Pngz exhaustively tries all values of these bits to the tune of
2^(height * (8 - ((width * bit_depth) % 8))) operations. A wise optimizer might take these bits into consideration in its filtering heuristics, though I don't know of any that currently do.
tRNS Color Choice (0,2,3)
Color types 0, 2, and 3 all partially support transparency via a separate tRNS chunk. For 0 and 2 this works by specifying a color to be the transparent color for the image. Everywhere that this color appears in the pixel data will be made fully transparent by the decoder.
The only limit on what color you choose is that it doesn't appear anywhere else in the image (else those pixels will also become transparent). This makes the number of possible values for the tRNS color equal to
2^bit_depth-total_unique_colors for color type 0 and
2^bit_depth*3-total_unique_colors for color type 2.
Color type 3 basically keeps a second alpha palette in the tRNS chunk that maps directly to the color palette. I'll get more into tRNS optimization with color type 3 in the section on PLTE arrangement.
Non-alpha Values for Transparent Pixels (4,6)
Color types 4 and 6 have a full alpha channel. Notice that, if a pixel is fully transparent, its non-alpha components are unnecessary. This means that for every fully transparent pixel in the image, we have a set of values we can freely manipulate.
Many optimizers just zero these values, the logic being that filtering will make them mostly disappear. A few others bleed the values in a way that improves filtering. Almost all will also try the original values, which can lead to huge gains if, say, the original image was a gradient.
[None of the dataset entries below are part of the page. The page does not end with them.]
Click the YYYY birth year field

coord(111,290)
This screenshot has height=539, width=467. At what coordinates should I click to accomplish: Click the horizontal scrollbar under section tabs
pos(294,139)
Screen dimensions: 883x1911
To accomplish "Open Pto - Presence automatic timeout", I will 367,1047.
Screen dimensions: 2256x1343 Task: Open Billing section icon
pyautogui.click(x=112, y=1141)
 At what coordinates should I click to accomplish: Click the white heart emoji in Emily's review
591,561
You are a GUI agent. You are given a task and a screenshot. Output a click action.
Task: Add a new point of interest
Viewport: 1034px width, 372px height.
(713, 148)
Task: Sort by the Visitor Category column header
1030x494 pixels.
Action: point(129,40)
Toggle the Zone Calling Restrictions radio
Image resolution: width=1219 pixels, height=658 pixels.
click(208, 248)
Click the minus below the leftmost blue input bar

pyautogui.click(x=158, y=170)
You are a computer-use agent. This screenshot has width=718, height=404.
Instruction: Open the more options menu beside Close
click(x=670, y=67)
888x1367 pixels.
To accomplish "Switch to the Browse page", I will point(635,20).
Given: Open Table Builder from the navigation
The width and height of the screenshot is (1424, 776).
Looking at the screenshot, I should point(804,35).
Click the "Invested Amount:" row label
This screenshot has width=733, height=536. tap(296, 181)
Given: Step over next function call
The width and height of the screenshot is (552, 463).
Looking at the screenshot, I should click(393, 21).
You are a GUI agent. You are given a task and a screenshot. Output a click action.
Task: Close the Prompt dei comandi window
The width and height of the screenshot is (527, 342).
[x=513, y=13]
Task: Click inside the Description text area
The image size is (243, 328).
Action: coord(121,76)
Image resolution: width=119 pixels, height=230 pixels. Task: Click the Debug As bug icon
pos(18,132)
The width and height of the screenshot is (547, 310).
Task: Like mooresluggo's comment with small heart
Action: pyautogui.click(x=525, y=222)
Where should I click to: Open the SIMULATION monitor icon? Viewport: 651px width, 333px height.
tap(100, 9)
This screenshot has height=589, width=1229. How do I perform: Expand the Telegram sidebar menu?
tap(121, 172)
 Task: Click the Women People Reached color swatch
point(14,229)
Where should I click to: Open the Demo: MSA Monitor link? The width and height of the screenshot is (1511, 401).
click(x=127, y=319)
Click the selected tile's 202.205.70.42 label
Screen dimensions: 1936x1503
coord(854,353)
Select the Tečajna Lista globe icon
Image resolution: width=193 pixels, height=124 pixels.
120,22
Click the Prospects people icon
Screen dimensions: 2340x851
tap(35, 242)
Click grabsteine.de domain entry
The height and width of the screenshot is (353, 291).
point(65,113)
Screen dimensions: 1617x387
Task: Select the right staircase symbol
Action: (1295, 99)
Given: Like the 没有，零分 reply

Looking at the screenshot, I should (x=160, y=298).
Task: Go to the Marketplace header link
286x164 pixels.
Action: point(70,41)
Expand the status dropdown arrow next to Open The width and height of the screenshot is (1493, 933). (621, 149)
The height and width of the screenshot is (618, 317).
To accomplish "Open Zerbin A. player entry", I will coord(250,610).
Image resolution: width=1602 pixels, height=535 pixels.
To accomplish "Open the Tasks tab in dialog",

Pngz tries all combinations. That's
2^(bit_depth * total transparent pixels) for color type 4 and
2^(bit_depth * 3 * total transparent pixels) for color type 6. Generally speaking, if an image has more than 1 transparent pixel pngz will never finish executing.
PLTE Arrangement (3)
Color type 3 images keep their color information in a PLTE chunk. Arrangement of the colors in the palette can have a large effect on final size. This post by Cédric Louvrier takes an in depth look at many different strategies for arranging the palette.
Something to take into consideration is the that paletted images with transparent or semi-transparent pixels keep a second alpha palette in the tRNS chunk. This tRNS palette doesn't need to be as long as the PLTE palette; any indexes outside of the tRNS palette are assumed to be opaque. For this reason a few optimizers opt to put all transparent and semi-transparent colors at the head of the PLTE palette in order to minimize the size of the tRNS chunk.
Pngz tries all possible palette arrangements. This is very hard (and something that I dread implementing some day) unless the palleted image has exactly
2^bit_depth colors (and then the number of arrangements is still
(2^bit_depth)!). The issue is that palette entries do not have to be unique: you could have one color in 200 different palette indexes and use them interchangeably for all pixels of that color in the original image. This makes the math for totaling the number of combinations hard. Too hard for me...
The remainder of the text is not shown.